Harper handles these relationships with delicacy ... Like the country it describes, this is a 'big' book, and one likely to cement Harper's place as one of the most interesting Australian crime writers to emerge in the past decade. Her sense of place is acute, but it is her attention to the relationships that are shaped by this unforgiving, magnificent landscape that will linger long after the mystery of stockman's grave is finally revealed.
One of those books that actually start around Page 75 — a bit dull, then all at once enthralling ... Harper’s books succeed in part because she conveys how even now, geography can be fate. Heat and empty space in her work defeat modernity, defeat logic, technology and even love, throwing us back upon our irreducible selves. By the time she reveals the (brilliantly awful) back story about Nathan’s banishment from the few human comforts of Balamara — the pub, for example — the reader feels frantic for their restoration ... The final pages of The Lost Man are somewhat predictable, but Harper is skillful enough, a prickly, smart, effective storyteller, that it doesn’t matter. She’s often cynical, but always humane. Book by book, she’s creating her own vivid and complex account of the outback, and its people who live where people don’t live.

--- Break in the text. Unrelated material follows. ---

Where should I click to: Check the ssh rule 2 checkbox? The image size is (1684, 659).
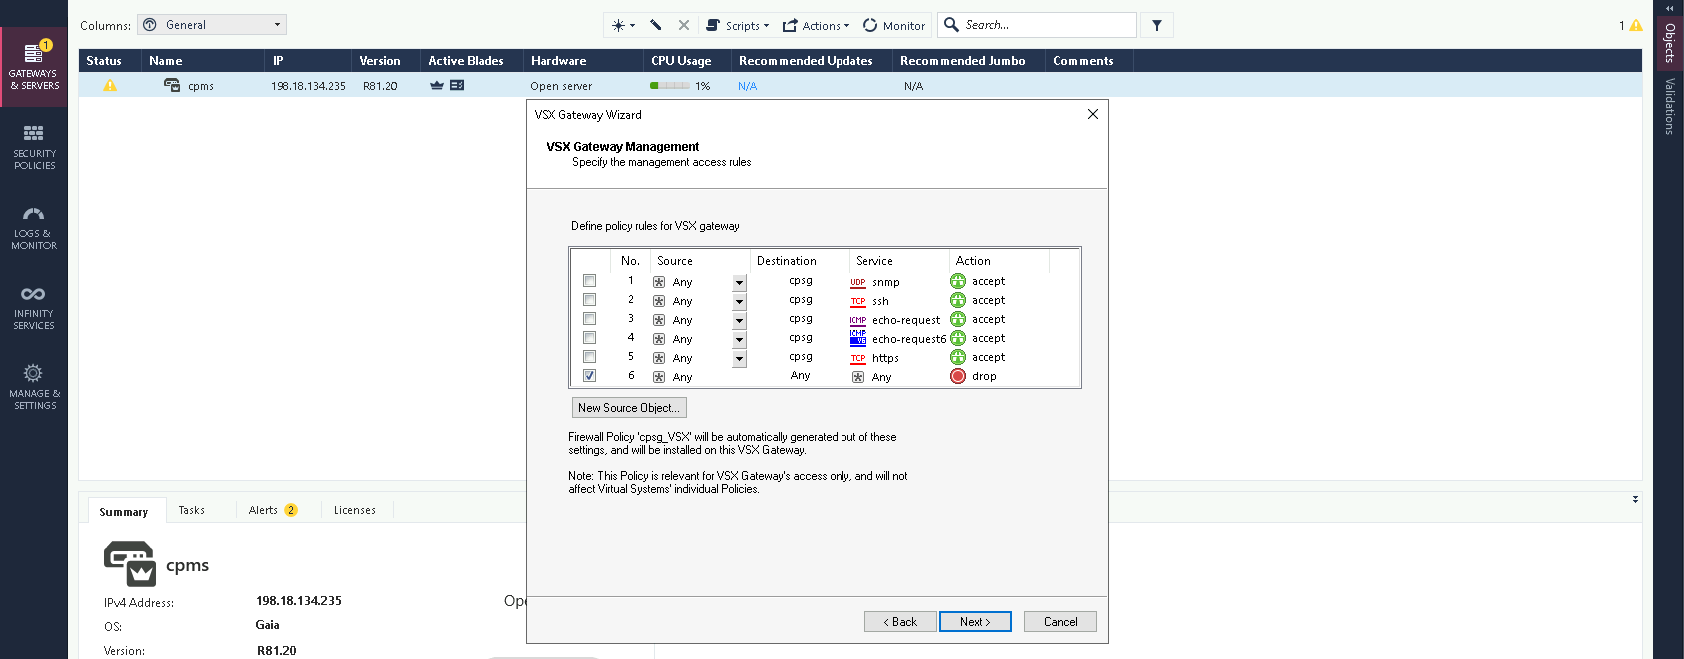(589, 300)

The atmosphere is so thick you can taste the red-clay dust, and the folklore surrounding the mysterious stockman adds an additional edge to an already dark and intense narrative. The truth is revealed in a surprising ending that reveals how far someone will go to preserve a life worth living in a place at once loathed and loved.

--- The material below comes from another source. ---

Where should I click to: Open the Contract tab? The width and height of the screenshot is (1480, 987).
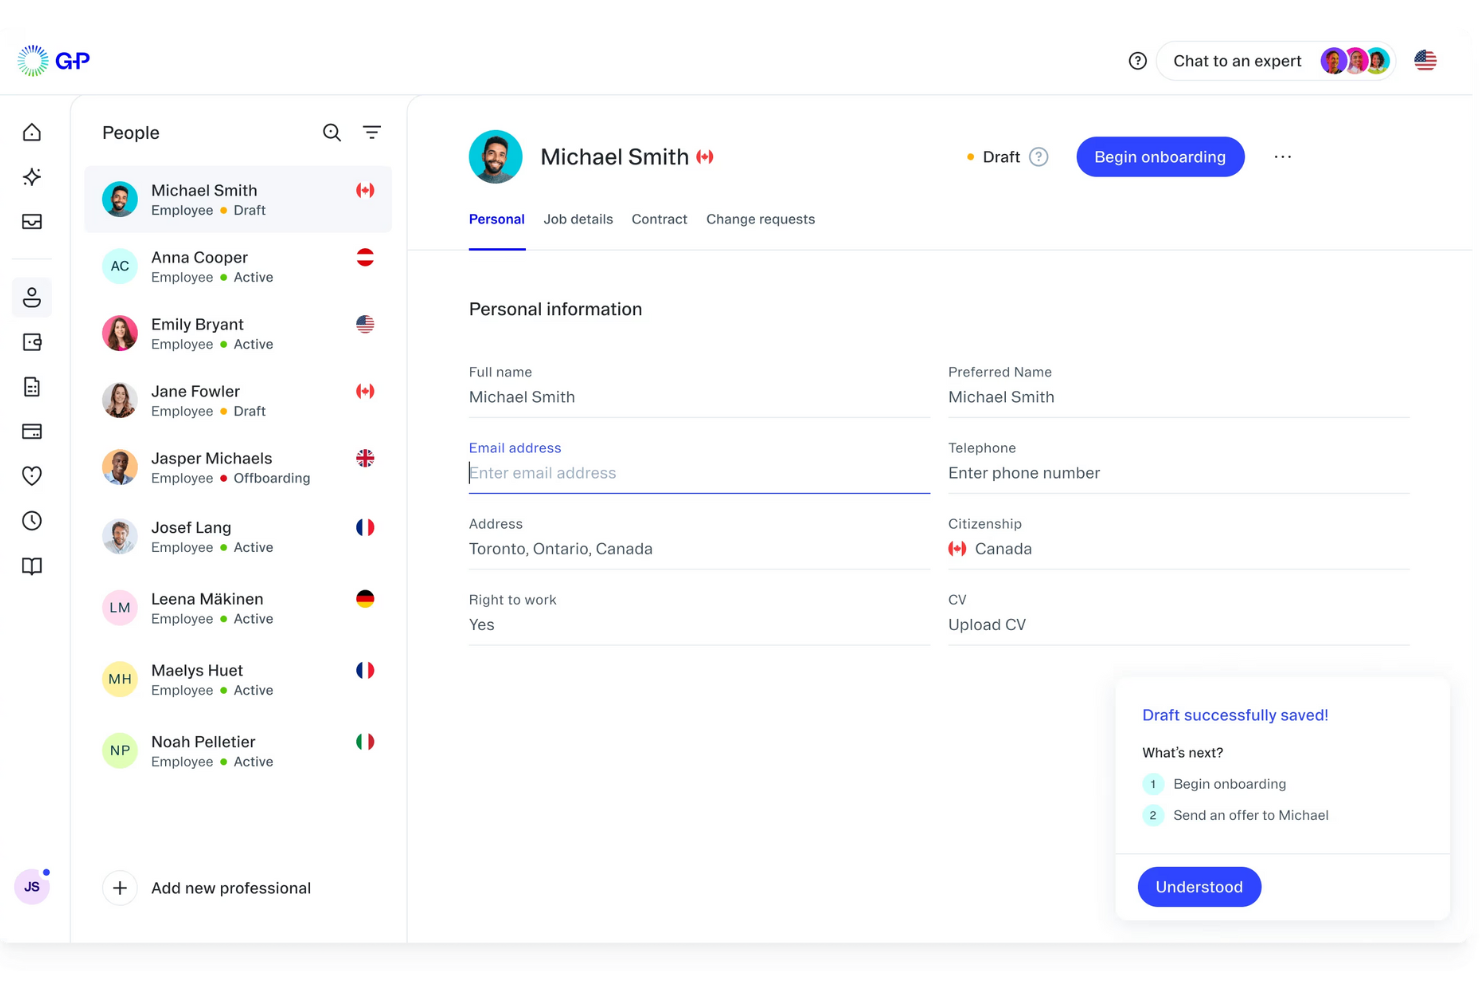[659, 219]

A timely and riveting family drama set in a desolate area of Queensland that will keep you guessing until the final pages ... With thoughtful regard for the impact of domestic violence, Harper keeps a sharp focus on a handful of characters that populate these enormous tracts of land where neighbors live up to three and four hours apart. As in her previous novels, the harsh environment plays a pivotal role, as significant as any of her characters. An unforgiving wasteland, the ranch is a place where isolation takes a long-simmering psychological toll, and everyone knows being out in the sun for too long could kill you.

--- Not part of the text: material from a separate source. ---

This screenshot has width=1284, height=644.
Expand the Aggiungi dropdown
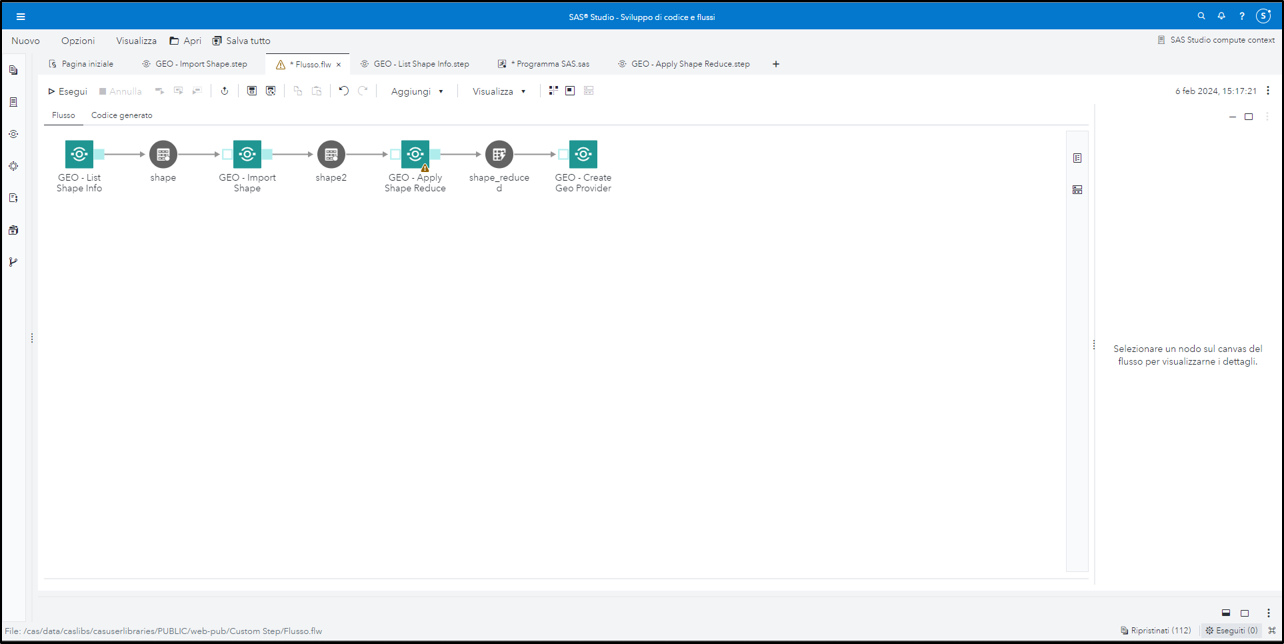click(417, 91)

What Harper does brilliantly is convey the claustrophobia that can be endured despite an endless sky and distant horizons, the stifling domestic tensions, and the small-town rancour, where folk turn on each other ... a mash up of an Agatha Christie country house mystery and a domestic noir with just about every trope flung at it from family violence and secrets, to abusive relationships and sexual assault ... A surprising omission is any aboriginal characters ... While Nathan’s story is compelling you may find the rest of the cast are more one-dimensional. When you discover how Cameron died it may be a little too rushed for you to take in, although some of the signs point you there.
Harper’s masterful narrative places readers right in the middle of a desolate landscape that’s almost as alien as the moon’s surface, where the effects of long-term isolation are always a concern. The mystery of Cam’s death is at the dark heart of an unfolding family drama that will leave readers reeling, and the final reveal is a heartbreaker ... A twisty slow burner by an author at the top of her game.